As noted by the majority, at the time of his arrest appellant—who was 18 years old, had an I.Q. in the lower 10% of all persons, and had a long history of
*384emotional disturbances—immediately requested an attorney. However, this request was not answered and appellant was taken to the police station and questioned by several police officers for approximately three and one-half hours.1 The alleged confession was not obtained until after appellant had dinner and spoke with his father. Appellant refused to sign the statement since the police again refused to answer his request to consult with an attorney.
I feel that' appellant’s mental capacity, his request to have counsel, the extensive questioning, and the fact that he was not advised of his right to remain silent,2 all go to the issue of the voluntariness of the statement. A confession obtained under such circumstances is constitutionally defective. As this Court has previously recognized, “[t]he questions in the voluntariness area have passed beyond the physical coercion stage to the much more difficult area of psychological coercion. In this area, particularly, a close analysis of all the surrounding circumstances is necessary.” Commonwealth ex rel. Butler v. Rundle, 429 Pa, 141, 149, 239 A. 2d 426, 430 (1968) (footnote omitted).3
As authority for its conclusion that in 1968 a denial of a request to consult with an attorney before being interrogated was not a due process violation the majority relies on Crooker v. California, 357 U.S. 433 *385(1958). Significantly, the Supreme Court in Crooker found that under the particular circumstances of the case in issue there was no violation of due process in the state’s refusal of a request to engage counsel. It is apparent that the surrounding circumstances involved in Crooker are readily distinguishable from those in the instant case. In Crooker the petitioner was 31 years old and a college graduate who had attended the first year of law school where he had studied criminal law. In addition, he was told of his right to remain silent and when asked to take a lie detector test, he informed the operator that the results of such a test would not be admissible at trial absent a stipulation by the parties.

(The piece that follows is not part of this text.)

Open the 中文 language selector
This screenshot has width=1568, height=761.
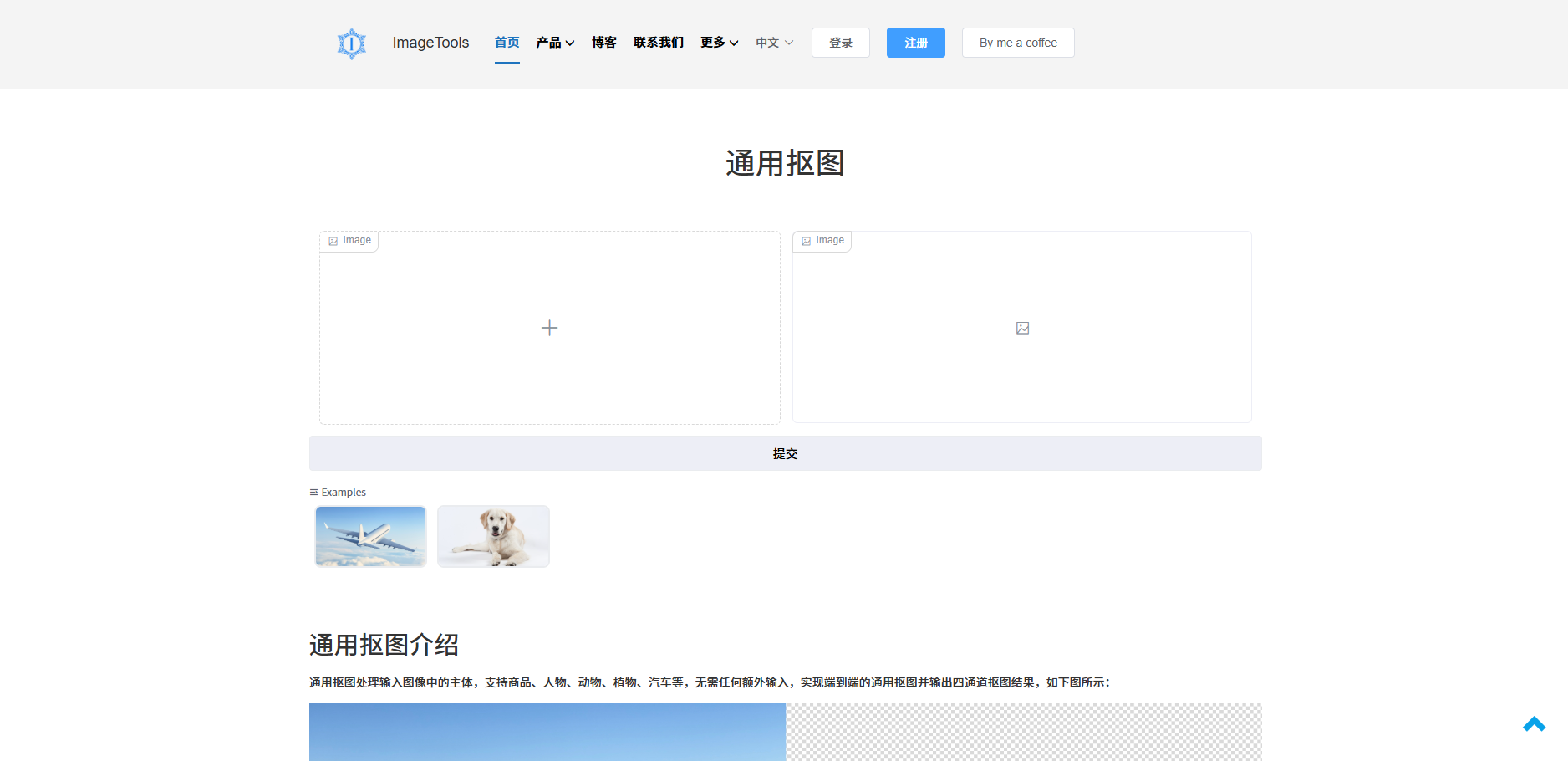[772, 43]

In contrast, the circumstances of this case reveal that appellant had a low I.Q., little formal education and was not advised of his right to remain silent. Applying the rationale of the Supreme Court in Crooker, which mandates a review of all the circumstances involved, the record indicates that this particular appellant’s rights were violated. Even if the incriminating statements could be deemed “voluntary”, it was prejudicially unfair to conduct a formal interrogation after refusing a request for counsel, and then to admit into evidence the resulting statement. Alwine, a person of limited mental capacity, expressly desired the protection of counsel during questioning and should not have been denied that right.
In emphasizing the need for a lawyer during pretrial investigation to preserve an accused’s constitutional rights Mr. Justice Douglas stated: “The third degree flourishes only in secrecy. One who feels the need of a lawyer and asks for one is asking for some protection which the law can give him against a coerced confession. No matter what care is taken innocent people are convicted of crimes they did not commit. We
*386should not lower the barriers and deny the accused any procedural safeguard against coercive police practices. The trial of the issue of coercion is seldom helpful. Law officers usually testify one way, the accused another. The citizen who has been the victim of these secret inquisitions has little chance to prove coercion. The mischief and abuse of the third degree will continue as long as an accused can be denied the right to counsel at this the most critical period of his ordeal.” 357 U.S. at 443-44 (dissenting opinion) (citations omitted) (footnotes omitted).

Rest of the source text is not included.